We set out to make iOS games because the App Store was a burgeoning marketplace with a low barrier to entry. Also, the concept was formed around the ‘new’ touch-screen interface and the ability to shake your device to roll dice. Those novelties fell away from the game as the platform aged, but, even so, the core game design was built for mobile. It’s made to enable players to pick it up, play for a few minutes, make some progress and put it away. That said, we often test the game on a desktop computer and know that it will work well on PC too.
Galactic Keep is priced at $3.99. How did you arrive at that price?
It took some back and forth to get to that price. As a premium game that took us six years to make, we didn’t want to sell ourselves short and price it too low. On the other hand, pricing any game high in the iOS marketplace, even a premium game with hours of content, is dangerous. We settled on something that we considered would place it as a premium game within the iOS ecosystem while still being low enough to be considered an impulse buy for most gamers.

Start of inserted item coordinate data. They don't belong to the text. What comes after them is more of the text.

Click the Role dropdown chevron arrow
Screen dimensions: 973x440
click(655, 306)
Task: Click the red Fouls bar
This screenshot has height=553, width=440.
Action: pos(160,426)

What are your plans for Galactic Keep in the near future?
In the short term, we’re going to fix anything that seems broken…and then fix the fixes. There were several ‘large ticket’ items that we’ve always wanted in the game that didn’t make it in at launch, things like being able to zoom out on the map, being able to swap characters easily and a universal inventory (a chest where items are accessible to all characters). We’re currently working on those. Next would be new content, new modules, characters and items.
What’s next for Gilded Skull Games?
We’re going to continue to update and build on Galactic Keep, that has been our plan all along. There may be other things in store but, for now, that’s our focus. We don’t want to divide resources if we can help it.
Thank you, Rob, for taking time to answer our questions.